- **Data supplied**:
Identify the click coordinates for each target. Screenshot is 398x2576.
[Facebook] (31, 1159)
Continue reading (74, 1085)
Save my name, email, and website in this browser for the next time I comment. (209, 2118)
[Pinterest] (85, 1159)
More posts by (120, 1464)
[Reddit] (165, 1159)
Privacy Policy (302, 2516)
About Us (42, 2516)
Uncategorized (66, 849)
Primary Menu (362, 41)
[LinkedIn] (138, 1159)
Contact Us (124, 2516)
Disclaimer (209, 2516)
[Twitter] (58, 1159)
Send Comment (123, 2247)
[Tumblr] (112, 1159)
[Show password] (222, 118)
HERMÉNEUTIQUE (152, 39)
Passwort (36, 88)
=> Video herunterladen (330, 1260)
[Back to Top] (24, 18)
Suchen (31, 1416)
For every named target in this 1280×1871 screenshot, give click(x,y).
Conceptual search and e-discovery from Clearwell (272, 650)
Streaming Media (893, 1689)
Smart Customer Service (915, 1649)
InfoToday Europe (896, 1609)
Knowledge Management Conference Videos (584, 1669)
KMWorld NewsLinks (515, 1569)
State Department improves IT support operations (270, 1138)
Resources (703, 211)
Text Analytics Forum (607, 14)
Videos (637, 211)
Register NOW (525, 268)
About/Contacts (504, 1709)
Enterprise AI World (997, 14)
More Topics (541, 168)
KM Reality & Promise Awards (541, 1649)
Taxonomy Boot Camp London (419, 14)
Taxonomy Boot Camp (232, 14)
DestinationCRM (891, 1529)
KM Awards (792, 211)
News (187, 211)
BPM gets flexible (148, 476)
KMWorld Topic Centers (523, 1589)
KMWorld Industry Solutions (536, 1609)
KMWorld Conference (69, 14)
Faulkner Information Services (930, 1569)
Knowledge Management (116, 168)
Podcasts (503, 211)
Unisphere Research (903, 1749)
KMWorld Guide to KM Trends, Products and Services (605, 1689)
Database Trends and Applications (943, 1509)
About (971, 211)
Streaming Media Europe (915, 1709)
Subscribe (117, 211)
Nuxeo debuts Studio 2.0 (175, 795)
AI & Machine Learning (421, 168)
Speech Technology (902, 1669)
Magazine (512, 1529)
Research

- **Aim of the task**: Transcribe verbatim. Cover the lines from the first line of the entries above to the line containing "Privacy Policy (302, 2516)", inclusive.

- **Output of the exercise**:
Identify the click coordinates for each target. Screenshot is 398x2576.
[Facebook] (31, 1159)
Continue reading (74, 1085)
Save my name, email, and website in this browser for the next time I comment. (209, 2118)
[Pinterest] (85, 1159)
More posts by (120, 1464)
[Reddit] (165, 1159)
Privacy Policy (302, 2516)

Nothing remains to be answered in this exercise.